From the listing below, output only the lines starting at the line that has "comedy (685, 1066)" and ending at the line that has "Paramount Pictures (718, 1875)", exactly as they appear, ends included.

> _Data records_:
####

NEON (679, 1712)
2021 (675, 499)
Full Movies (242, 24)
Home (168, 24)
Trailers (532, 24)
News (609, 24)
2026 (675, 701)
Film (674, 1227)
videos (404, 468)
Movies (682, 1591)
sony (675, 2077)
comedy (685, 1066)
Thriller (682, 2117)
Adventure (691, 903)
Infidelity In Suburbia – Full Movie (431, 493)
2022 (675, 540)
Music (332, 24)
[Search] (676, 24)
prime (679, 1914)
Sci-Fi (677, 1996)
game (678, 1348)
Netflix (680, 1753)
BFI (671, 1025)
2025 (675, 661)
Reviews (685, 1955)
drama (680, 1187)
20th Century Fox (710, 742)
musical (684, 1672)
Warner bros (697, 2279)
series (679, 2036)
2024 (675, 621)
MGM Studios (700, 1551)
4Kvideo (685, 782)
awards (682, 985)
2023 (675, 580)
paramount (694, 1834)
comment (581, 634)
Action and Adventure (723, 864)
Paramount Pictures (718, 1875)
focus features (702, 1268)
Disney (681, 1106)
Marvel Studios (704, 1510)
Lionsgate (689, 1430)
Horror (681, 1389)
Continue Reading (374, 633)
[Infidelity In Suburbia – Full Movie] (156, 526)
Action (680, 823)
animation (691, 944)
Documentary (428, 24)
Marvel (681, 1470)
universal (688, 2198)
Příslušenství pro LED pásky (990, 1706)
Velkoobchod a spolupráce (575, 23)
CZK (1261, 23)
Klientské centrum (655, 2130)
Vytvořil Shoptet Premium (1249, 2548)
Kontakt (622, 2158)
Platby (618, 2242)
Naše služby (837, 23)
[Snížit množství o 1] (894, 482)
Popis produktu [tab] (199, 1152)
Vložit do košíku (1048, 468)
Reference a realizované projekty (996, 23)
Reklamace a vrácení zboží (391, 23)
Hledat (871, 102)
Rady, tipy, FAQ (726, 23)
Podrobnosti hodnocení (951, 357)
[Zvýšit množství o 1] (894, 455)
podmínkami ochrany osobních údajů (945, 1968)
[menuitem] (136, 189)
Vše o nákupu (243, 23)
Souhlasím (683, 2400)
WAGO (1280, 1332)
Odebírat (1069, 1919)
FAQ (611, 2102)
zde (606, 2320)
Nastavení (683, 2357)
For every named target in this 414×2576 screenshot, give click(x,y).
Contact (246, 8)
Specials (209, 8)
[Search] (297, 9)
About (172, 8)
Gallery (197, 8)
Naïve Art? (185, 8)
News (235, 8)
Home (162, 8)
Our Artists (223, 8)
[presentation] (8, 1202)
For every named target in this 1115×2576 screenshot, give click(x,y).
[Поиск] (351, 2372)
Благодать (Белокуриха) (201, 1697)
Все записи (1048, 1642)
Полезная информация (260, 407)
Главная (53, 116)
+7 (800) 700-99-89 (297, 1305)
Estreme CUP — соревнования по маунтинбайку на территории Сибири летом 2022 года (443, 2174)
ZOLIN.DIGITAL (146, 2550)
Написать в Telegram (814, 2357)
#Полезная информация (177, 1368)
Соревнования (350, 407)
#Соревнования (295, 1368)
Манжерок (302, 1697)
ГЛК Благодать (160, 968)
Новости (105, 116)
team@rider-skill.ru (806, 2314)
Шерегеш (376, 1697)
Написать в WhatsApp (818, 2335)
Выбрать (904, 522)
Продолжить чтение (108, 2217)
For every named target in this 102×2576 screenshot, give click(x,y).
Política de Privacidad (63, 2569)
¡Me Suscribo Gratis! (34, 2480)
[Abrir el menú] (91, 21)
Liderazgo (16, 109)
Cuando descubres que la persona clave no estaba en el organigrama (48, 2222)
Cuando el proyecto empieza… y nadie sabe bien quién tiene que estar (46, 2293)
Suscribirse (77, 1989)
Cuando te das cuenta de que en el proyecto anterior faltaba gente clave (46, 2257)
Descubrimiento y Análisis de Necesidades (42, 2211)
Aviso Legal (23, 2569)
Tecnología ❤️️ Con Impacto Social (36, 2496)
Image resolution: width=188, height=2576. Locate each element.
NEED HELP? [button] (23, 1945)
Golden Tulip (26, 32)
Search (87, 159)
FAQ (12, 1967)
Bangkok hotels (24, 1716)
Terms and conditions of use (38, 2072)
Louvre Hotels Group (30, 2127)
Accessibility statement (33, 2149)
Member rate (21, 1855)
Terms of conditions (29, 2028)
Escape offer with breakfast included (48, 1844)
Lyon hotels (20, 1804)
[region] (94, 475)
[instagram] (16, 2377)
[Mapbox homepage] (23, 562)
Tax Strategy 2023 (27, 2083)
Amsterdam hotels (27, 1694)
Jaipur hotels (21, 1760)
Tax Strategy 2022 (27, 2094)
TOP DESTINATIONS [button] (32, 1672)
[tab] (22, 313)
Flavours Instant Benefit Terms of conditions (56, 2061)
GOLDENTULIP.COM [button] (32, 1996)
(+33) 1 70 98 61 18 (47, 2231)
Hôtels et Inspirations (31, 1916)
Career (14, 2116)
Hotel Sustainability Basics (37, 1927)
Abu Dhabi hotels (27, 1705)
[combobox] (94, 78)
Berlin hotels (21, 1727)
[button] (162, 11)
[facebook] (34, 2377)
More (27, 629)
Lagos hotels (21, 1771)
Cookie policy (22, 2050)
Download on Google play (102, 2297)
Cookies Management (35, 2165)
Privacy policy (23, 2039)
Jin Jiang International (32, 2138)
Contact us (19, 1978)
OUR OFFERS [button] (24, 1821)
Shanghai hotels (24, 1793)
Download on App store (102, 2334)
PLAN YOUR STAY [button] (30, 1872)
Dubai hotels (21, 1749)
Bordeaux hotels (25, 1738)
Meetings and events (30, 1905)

####

> _Your response_:
comedy (685, 1066)
Thriller (682, 2117)
Adventure (691, 903)
Infidelity In Suburbia – Full Movie (431, 493)
2022 (675, 540)
Music (332, 24)
[Search] (676, 24)
prime (679, 1914)
Sci-Fi (677, 1996)
game (678, 1348)
Netflix (680, 1753)
BFI (671, 1025)
2025 (675, 661)
Reviews (685, 1955)
drama (680, 1187)
20th Century Fox (710, 742)
musical (684, 1672)
Warner bros (697, 2279)
series (679, 2036)
2024 (675, 621)
MGM Studios (700, 1551)
4Kvideo (685, 782)
awards (682, 985)
2023 (675, 580)
paramount (694, 1834)
comment (581, 634)
Action and Adventure (723, 864)
Paramount Pictures (718, 1875)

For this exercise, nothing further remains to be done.